Instructions to follow: No pictures, no extra lines: copy exactly from the line with "You are a computer-use" through the end of the entries.

Task material:
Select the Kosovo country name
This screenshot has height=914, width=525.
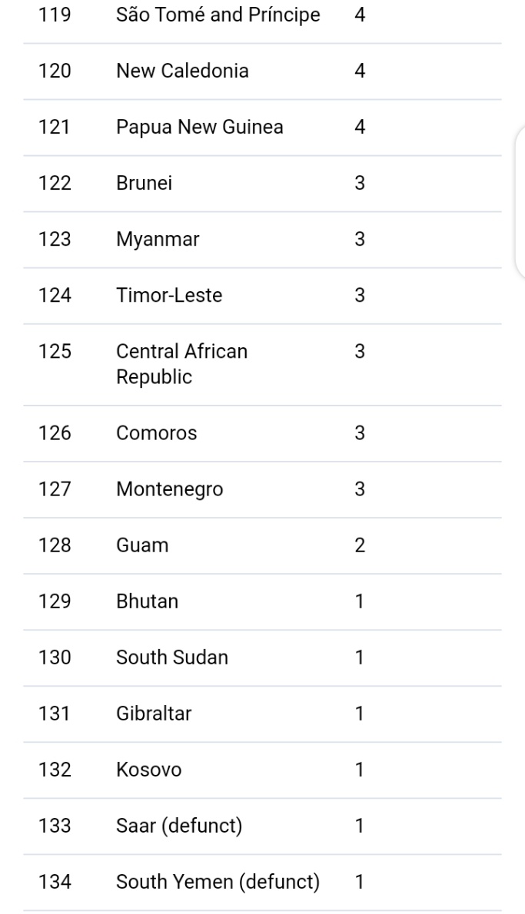[x=148, y=770]
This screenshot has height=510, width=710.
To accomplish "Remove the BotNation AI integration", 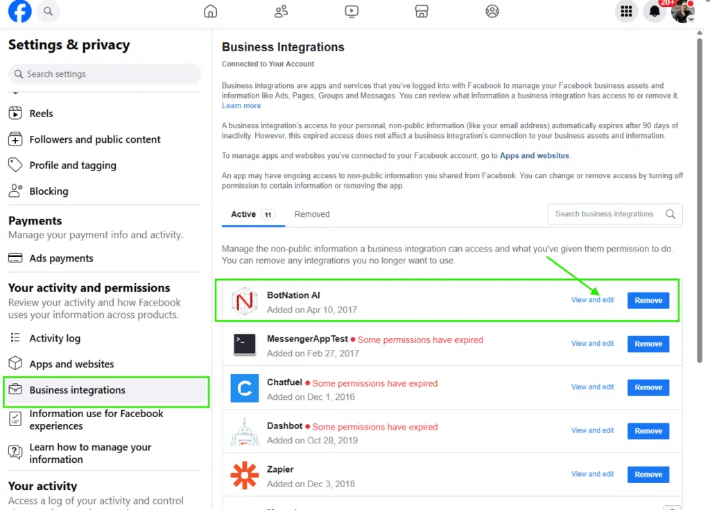I will click(648, 301).
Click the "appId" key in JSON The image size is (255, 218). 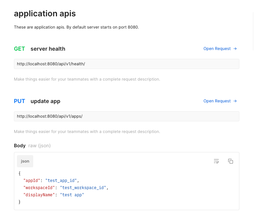point(32,180)
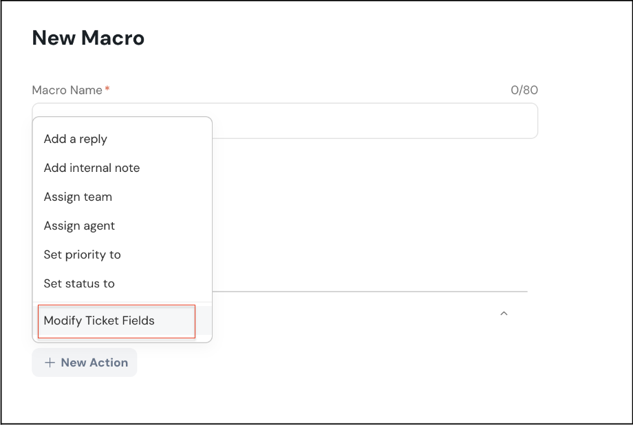Click the red required asterisk

[107, 90]
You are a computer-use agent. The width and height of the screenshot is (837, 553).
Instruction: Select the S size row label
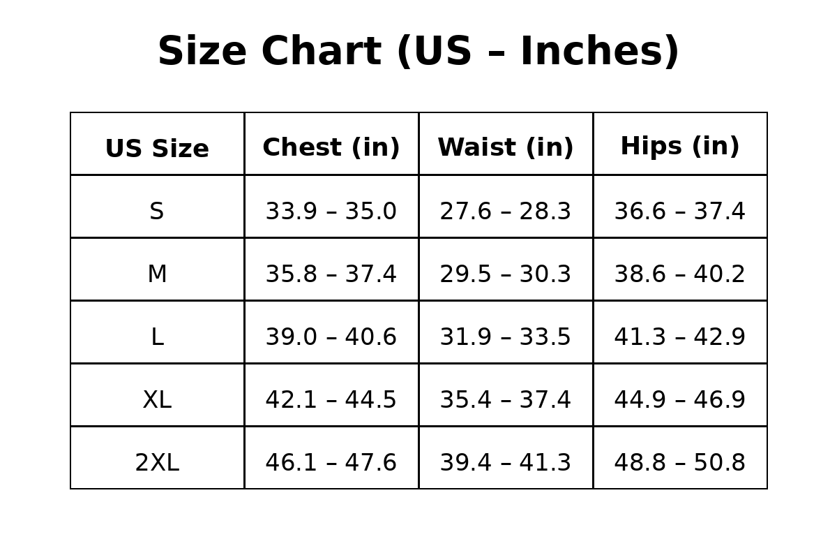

Solution:
You are a computer-use agent. The width and height of the screenshot is (837, 553).
Instruction: Select the S size row label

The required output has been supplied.